Condition-based well-test scheduling

How we help our partners automate their well-test schedules with a data-driven approach

Value proposition

  • Allows the user more time to focus on decisions by automating the data gathering and analyses
  • Optimize the order of well tests with a balanced scheduling score, to better exploit test resources
  • Use scheduling scores as a preventive measure, by testing wells with high scores gain insight on issues like water coning


A central challenge when it comes to well-testing is figuring out which well to test next in order to optimally utilize the available test capacity. This is important as test capacity often is a constraining factor on many assets. This is true for both fields with test separators and fields that must do deduction testing.

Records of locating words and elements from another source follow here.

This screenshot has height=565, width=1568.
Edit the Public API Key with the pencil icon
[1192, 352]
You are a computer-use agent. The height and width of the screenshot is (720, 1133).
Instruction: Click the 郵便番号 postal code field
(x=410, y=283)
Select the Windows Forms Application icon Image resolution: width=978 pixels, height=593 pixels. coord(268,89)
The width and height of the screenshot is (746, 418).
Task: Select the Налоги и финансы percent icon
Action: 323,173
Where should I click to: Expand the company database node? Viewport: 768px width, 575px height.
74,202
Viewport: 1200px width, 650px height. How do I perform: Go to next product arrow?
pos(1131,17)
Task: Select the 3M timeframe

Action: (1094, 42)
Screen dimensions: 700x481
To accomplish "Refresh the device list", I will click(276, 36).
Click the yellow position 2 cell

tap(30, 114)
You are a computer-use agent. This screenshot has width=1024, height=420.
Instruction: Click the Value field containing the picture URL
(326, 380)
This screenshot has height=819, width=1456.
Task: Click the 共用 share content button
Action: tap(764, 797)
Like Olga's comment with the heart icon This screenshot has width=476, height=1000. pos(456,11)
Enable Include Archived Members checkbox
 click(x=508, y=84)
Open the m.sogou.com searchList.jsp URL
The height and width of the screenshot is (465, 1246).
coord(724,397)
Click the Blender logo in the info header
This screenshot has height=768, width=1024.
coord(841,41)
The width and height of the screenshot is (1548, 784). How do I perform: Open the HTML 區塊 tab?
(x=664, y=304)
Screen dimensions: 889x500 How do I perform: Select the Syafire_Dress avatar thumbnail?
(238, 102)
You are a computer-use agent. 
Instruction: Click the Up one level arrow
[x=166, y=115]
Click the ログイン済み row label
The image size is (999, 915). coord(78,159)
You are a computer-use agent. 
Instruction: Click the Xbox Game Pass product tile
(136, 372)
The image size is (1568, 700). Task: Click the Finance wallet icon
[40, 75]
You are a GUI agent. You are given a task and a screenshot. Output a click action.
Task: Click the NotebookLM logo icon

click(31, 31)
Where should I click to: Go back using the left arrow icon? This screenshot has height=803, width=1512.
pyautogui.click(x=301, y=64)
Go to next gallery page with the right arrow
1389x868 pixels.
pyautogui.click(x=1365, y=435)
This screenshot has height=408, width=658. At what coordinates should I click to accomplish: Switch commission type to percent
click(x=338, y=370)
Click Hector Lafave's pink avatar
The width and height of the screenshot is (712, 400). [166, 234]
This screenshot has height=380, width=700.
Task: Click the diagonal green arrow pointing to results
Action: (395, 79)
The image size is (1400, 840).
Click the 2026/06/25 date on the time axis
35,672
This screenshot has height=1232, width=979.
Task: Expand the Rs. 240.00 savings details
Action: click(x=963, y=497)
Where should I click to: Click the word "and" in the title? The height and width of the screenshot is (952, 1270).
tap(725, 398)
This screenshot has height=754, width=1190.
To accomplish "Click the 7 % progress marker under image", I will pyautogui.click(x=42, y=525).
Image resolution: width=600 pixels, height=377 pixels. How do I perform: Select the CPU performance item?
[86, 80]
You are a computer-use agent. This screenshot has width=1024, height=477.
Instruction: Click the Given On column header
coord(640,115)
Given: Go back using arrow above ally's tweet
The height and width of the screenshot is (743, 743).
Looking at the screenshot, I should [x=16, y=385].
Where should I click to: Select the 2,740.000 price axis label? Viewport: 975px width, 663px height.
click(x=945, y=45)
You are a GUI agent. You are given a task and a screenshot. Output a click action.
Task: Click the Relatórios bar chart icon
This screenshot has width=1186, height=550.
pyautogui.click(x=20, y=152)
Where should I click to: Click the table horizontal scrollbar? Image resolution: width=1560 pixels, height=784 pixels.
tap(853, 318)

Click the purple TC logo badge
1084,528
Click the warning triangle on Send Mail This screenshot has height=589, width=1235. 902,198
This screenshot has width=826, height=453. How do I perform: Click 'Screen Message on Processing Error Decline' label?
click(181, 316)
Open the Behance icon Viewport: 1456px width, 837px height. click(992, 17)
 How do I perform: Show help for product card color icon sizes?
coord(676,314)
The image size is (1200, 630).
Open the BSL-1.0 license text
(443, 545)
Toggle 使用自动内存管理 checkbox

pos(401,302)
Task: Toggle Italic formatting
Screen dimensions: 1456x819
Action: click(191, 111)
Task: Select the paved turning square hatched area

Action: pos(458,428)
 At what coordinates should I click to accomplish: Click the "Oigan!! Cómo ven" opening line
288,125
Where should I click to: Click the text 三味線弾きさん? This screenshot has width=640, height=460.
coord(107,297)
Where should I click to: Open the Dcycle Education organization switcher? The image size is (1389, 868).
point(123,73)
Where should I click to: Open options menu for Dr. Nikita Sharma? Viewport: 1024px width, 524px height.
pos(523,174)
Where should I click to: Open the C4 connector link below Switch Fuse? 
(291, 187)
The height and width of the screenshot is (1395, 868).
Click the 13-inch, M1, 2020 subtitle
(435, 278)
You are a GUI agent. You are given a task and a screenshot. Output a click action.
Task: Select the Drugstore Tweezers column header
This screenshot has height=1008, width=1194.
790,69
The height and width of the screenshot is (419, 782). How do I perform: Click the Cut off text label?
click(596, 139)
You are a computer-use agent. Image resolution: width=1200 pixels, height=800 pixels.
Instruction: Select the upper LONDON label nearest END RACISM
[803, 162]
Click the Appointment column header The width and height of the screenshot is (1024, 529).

It can be tedious to gather all the relevant information that needs to be evaluated to make a thorough assessment of which wells to test. Often the test schedule is a fixed rotation between wells and occasionally subjected to small changes that are based on gut feeling and subjective knowledge. Also, data-driven methods for detecting events like water coning demand accurate well rate data obtained from well-test. If all the relevant data was readily available in one place it could lead to better condition-based decisions about which well to test next.


Together with Lundin we launched a test scheduling campaign to see if we could take advantage of our software in the decision making process of which well to test next.

As the campaign went on our Well-test Scheduling application emerged.

With our Well-test Scheduling application engineers get live updates on data-driven recommendations for which wells to test. The recommendations are based on a weighted well-test score consisting of several indicator parameters for each well. The parameters and weights are configurable to match the needs of the field and even the well in question.

A list of the highest prioritized wells is available in a dashboard, with a breakdown of the well-test score for transparency and control. This way the engineers can easily check why a well gets prioritized by the algorithm, adding a new perspective to the decision process.


With our solution all the data relevant for assessing well-tests have been centralized in one place. This automates the tedious, and manual work of gathering data from different sources and gives the engineers more time and insight to actually evaluate the wells to be tested.

No wells are accidentally ignored as live data from each well is connected to the dashboard. During our initial two-week campaign with Lundin we already saw the potential benefits of the application. At one occasion a well was tested because the algorithm had picked up irregularities in one of its parameters. In fact, this well was not originally scheduled for testing, but Lundin sought to test it regardless.

Together with our other test optimization applications the Well-test Scheduling can be a powerful tool to become condition-based and make truly data-driven, unbiased decisions.